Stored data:
━━━━

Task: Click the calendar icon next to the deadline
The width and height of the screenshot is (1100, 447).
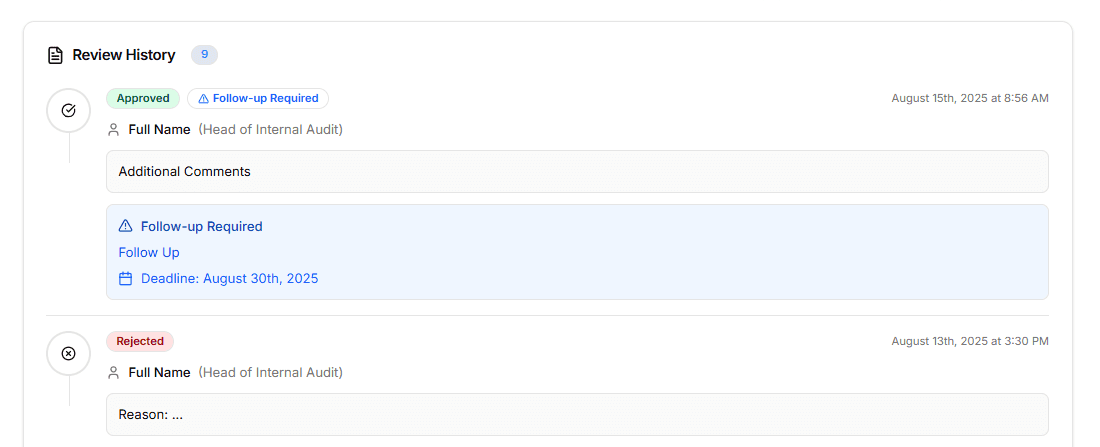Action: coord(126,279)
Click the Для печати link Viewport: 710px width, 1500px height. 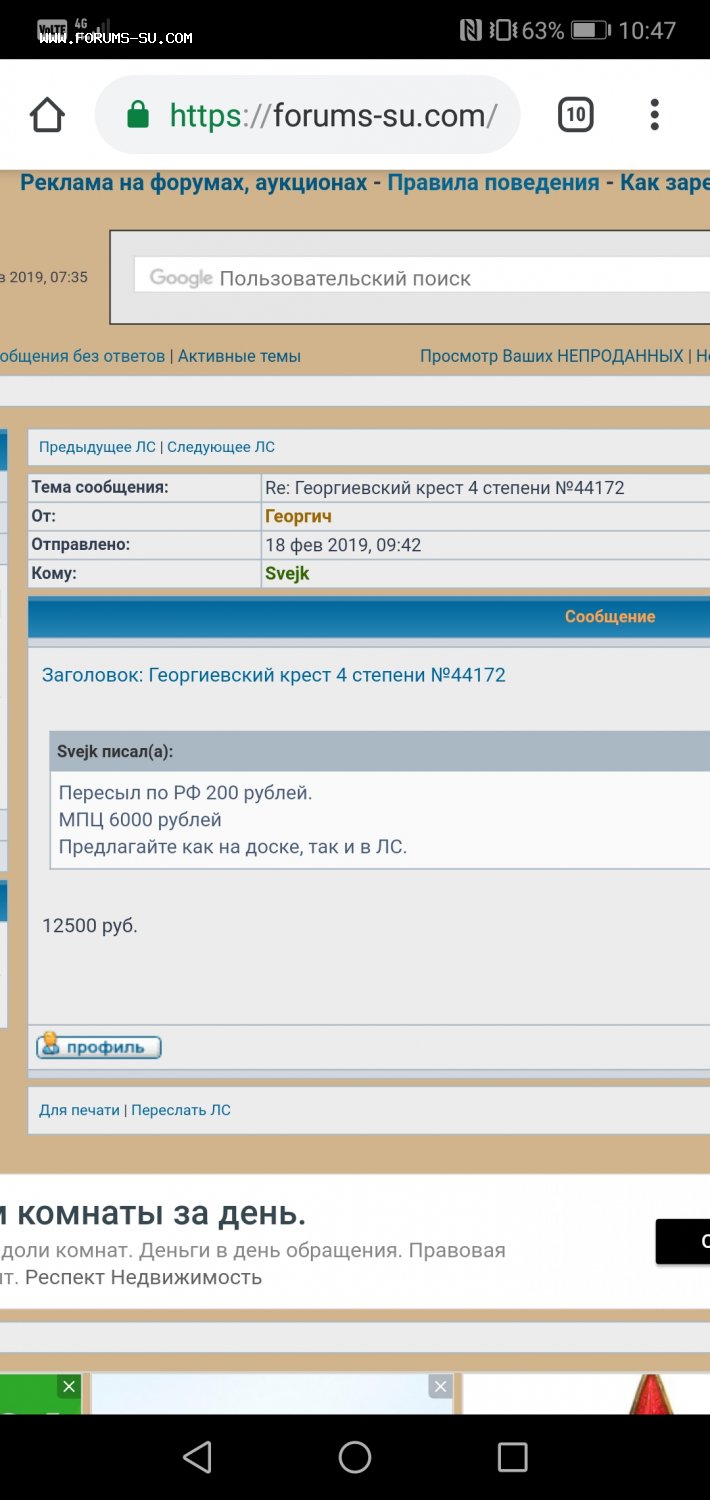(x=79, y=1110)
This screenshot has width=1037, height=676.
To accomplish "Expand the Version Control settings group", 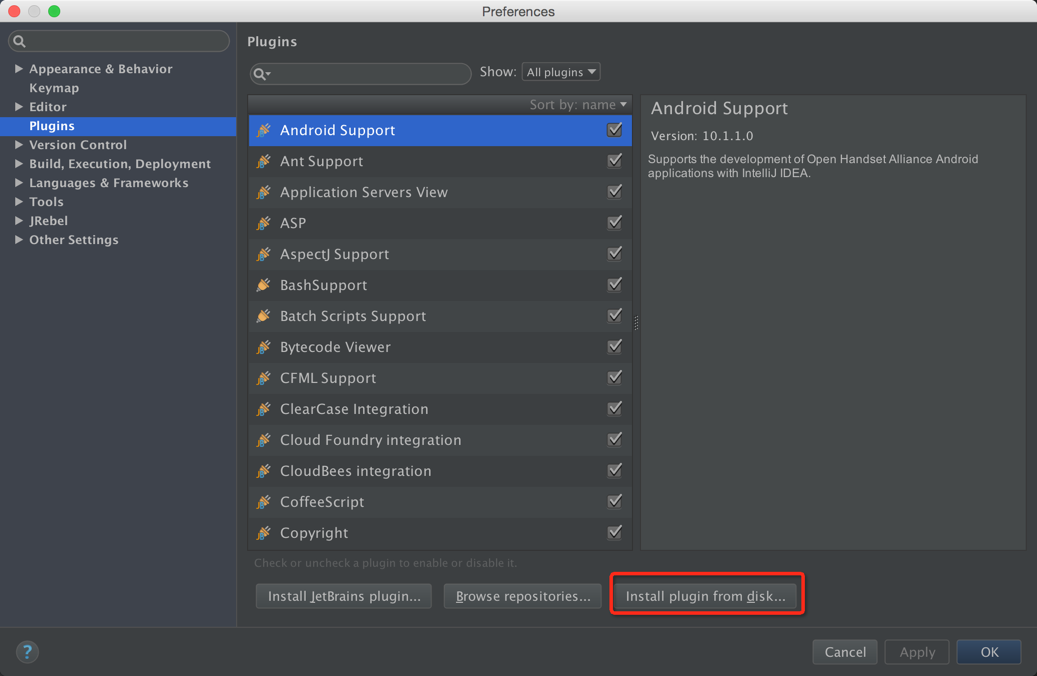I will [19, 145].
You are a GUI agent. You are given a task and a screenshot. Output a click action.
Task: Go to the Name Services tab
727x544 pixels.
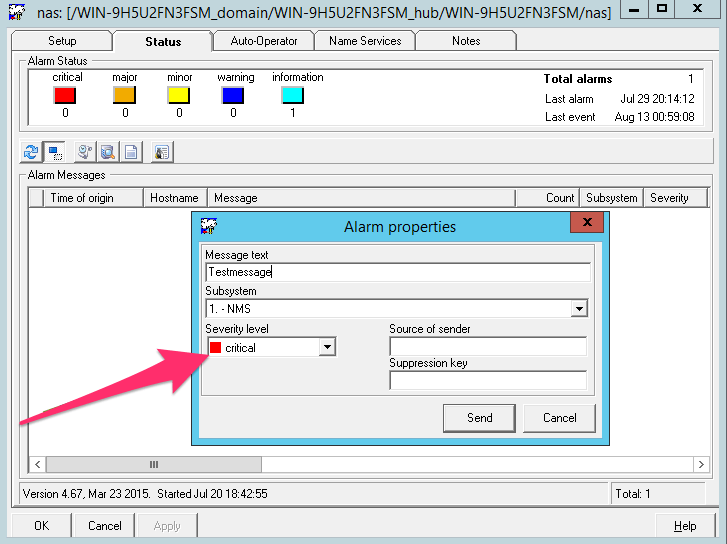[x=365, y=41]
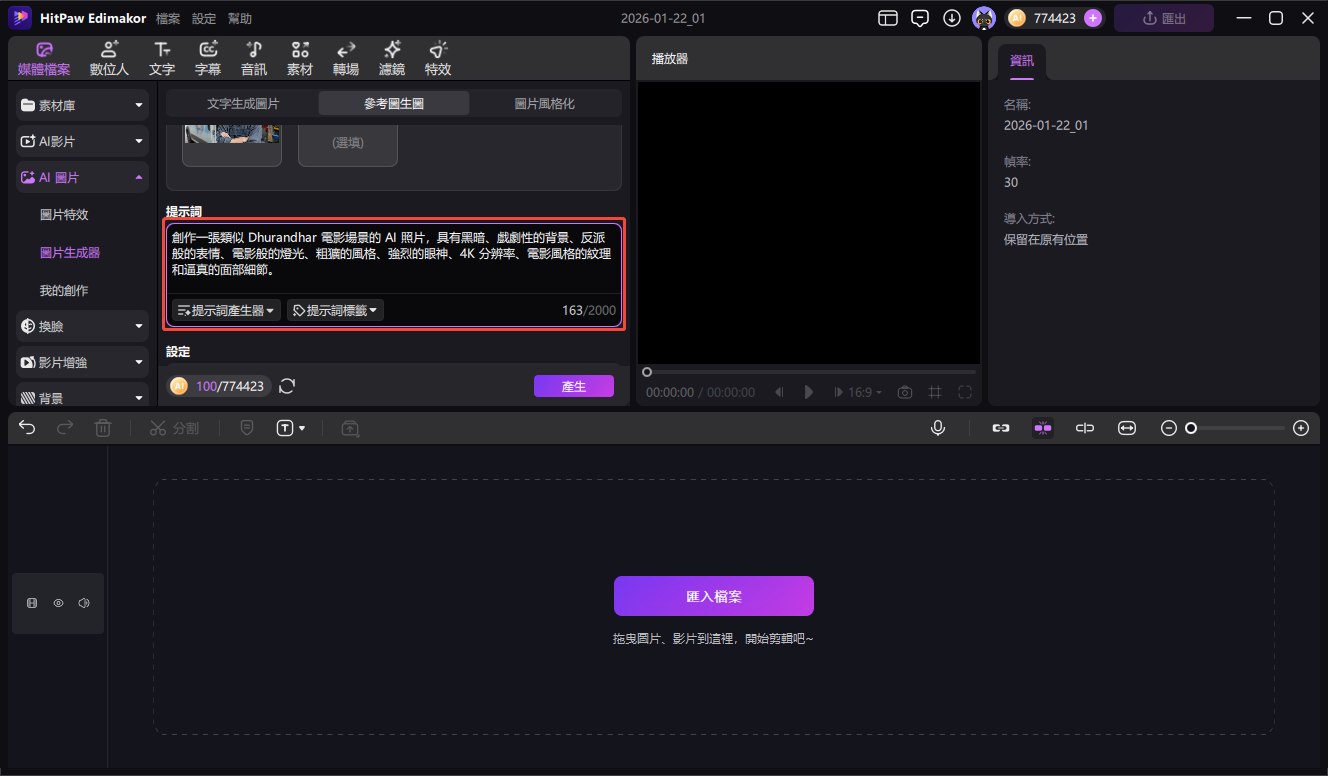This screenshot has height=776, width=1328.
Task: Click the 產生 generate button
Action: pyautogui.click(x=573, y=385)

━━━━

Please repeat exactly the lines from the one containing "You are a GUI" through the last line of the records, both included, and leave out the pictures.

### Solution to this problem
You are a GUI agent. You are given a task and a screenshot. Output a click action.
Task: Go to the Name Services tab
727x544 pixels.
[x=365, y=41]
This screenshot has height=776, width=1328.
Task: Click the 產生 generate button
Action: pyautogui.click(x=573, y=385)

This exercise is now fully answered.